"Dem Ku Klux went ober to dat lady's plantation an' told dem niggers dat iffen dey ever heered of 'em startin' anything mo' dat dey was a-goin' to tie 'em all to trees in de fores' till dey all died f'um being hongry. Atter dat dese niggers all 'roun' Louisville, dey kept mighty quiet.
"No m'am, I don't believe in no conjurin'. Dese conjure women say dat dey will make my hip well iffen I gives 'em half my rations I gits fum de gover'ment, but I knows dey ain't nothin' but low-down, no-count niggers."
"Speaking of the Ku Klux, Aunt Hannah. Were you afraid of them?"
"Naw'm, I warn't afeered of no Ku Klux. At fu'st I though dat dey was ghosties and den I was afeered of 'em, but atter I found out dat Massa Bennett was one of dem things, I was always proud of 'em."
Hannah Irwin, [TR: Eufaula?], Alabama
"Well, what about the Yankees?" she was asked. "Did you ever see any Yankees; and what did you think of the ones that came through your place? Were you glad that they set you free?"
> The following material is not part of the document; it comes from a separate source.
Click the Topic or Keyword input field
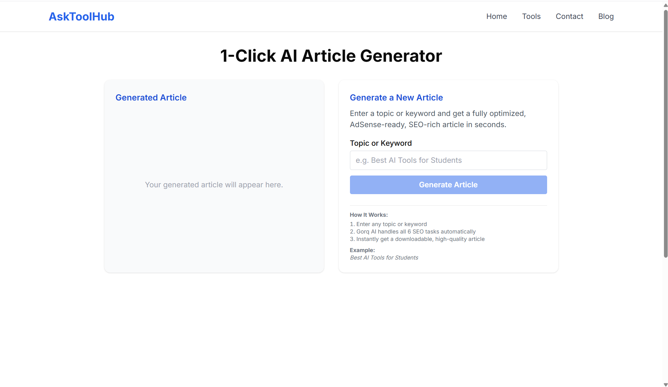Screen dimensions: 668x387 pyautogui.click(x=448, y=160)
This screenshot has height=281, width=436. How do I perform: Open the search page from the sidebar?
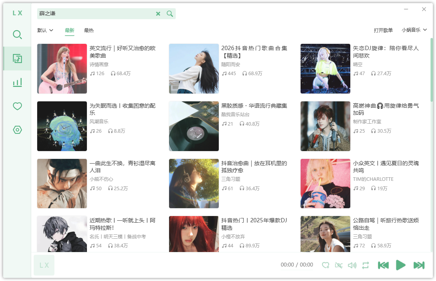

"I suppose dem Yankees was all right in dere place," she continued, "but dey neber belong in de South. Why, Miss, one of 'em axe me what was dem white flowers in de fiel'? You'd think dat a gent'men wid all dem decorations on hisself woulda knowed a fiel' of cotton. An' as for dey a-settin' me free! Miss, us niggers on de Bennett place was free as soon as we was bawn. I always been free."